• [STUDY MATERIAL]
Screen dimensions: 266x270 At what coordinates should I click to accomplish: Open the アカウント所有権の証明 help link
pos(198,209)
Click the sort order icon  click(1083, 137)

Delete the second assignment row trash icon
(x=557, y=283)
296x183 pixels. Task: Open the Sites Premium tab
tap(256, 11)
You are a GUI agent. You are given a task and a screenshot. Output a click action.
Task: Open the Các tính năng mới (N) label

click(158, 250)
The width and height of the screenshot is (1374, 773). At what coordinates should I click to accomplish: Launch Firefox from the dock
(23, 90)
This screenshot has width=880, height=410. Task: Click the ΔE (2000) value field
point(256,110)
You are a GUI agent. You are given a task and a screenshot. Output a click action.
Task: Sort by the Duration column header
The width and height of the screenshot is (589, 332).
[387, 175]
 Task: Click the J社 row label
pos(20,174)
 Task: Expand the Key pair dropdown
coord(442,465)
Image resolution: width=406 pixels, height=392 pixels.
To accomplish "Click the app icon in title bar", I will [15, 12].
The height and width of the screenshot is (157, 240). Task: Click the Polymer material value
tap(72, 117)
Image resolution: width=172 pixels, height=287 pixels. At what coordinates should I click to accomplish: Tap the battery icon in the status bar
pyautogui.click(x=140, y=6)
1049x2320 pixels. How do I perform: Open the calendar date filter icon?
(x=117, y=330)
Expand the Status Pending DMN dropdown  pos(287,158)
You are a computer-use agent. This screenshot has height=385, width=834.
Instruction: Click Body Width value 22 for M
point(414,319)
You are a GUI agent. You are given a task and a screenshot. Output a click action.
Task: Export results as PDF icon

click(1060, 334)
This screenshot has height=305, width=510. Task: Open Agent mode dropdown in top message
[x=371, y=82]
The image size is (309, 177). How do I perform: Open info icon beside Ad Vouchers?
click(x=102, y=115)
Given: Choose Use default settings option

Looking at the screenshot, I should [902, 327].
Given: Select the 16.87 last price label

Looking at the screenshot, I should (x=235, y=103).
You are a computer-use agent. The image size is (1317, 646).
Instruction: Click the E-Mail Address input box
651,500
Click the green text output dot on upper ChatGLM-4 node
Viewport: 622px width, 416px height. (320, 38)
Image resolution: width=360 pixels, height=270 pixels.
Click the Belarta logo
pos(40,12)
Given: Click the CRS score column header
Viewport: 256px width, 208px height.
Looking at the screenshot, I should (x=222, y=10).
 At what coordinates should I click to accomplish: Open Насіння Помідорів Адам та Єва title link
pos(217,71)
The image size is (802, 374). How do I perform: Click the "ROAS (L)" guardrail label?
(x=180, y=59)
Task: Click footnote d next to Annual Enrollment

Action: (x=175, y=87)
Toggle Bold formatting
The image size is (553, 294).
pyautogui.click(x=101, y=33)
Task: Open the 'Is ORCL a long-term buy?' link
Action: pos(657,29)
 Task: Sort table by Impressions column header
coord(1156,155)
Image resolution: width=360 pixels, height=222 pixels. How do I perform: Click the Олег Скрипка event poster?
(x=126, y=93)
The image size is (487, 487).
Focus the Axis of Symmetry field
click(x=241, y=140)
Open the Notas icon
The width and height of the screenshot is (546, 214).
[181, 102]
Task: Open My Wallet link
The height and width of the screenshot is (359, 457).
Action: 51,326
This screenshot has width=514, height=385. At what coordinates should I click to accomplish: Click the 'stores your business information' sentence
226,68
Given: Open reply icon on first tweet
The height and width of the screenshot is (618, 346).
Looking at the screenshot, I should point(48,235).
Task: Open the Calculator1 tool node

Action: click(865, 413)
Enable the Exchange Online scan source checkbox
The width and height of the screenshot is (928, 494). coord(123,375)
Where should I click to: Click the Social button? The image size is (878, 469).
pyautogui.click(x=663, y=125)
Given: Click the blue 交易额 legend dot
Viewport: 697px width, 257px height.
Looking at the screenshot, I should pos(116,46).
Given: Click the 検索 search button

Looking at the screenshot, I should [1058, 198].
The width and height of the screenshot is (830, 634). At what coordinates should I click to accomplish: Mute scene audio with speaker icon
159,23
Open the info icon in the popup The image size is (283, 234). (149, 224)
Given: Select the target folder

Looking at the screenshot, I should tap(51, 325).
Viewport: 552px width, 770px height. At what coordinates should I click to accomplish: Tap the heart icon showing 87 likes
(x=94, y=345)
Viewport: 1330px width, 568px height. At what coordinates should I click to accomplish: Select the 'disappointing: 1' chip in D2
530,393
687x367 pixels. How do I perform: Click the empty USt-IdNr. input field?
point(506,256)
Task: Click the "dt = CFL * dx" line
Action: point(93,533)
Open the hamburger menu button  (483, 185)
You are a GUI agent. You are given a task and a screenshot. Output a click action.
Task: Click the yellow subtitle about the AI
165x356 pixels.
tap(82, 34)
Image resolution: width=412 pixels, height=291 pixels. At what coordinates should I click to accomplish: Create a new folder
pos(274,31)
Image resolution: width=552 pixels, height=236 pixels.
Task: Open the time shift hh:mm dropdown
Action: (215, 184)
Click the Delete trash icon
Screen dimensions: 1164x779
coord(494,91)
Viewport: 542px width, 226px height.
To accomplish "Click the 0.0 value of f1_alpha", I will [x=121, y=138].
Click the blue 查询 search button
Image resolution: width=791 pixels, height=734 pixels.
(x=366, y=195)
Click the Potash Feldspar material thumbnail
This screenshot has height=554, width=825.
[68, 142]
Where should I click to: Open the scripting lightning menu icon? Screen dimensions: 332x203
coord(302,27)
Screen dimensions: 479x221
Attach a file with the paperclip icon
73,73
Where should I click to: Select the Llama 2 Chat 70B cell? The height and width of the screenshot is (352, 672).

• [EXERCISE BRIEF] Would you quote, exactly and only, the lines from the one containing "Click the Potash Feldspar material thumbnail" to the end of the entries?

• [ANSWER SPACE]
Click the Potash Feldspar material thumbnail
This screenshot has height=554, width=825.
[68, 142]
Where should I click to: Open the scripting lightning menu icon? Screen dimensions: 332x203
coord(302,27)
Screen dimensions: 479x221
Attach a file with the paperclip icon
73,73
Where should I click to: Select the Llama 2 Chat 70B cell? The height and width of the screenshot is (352, 672).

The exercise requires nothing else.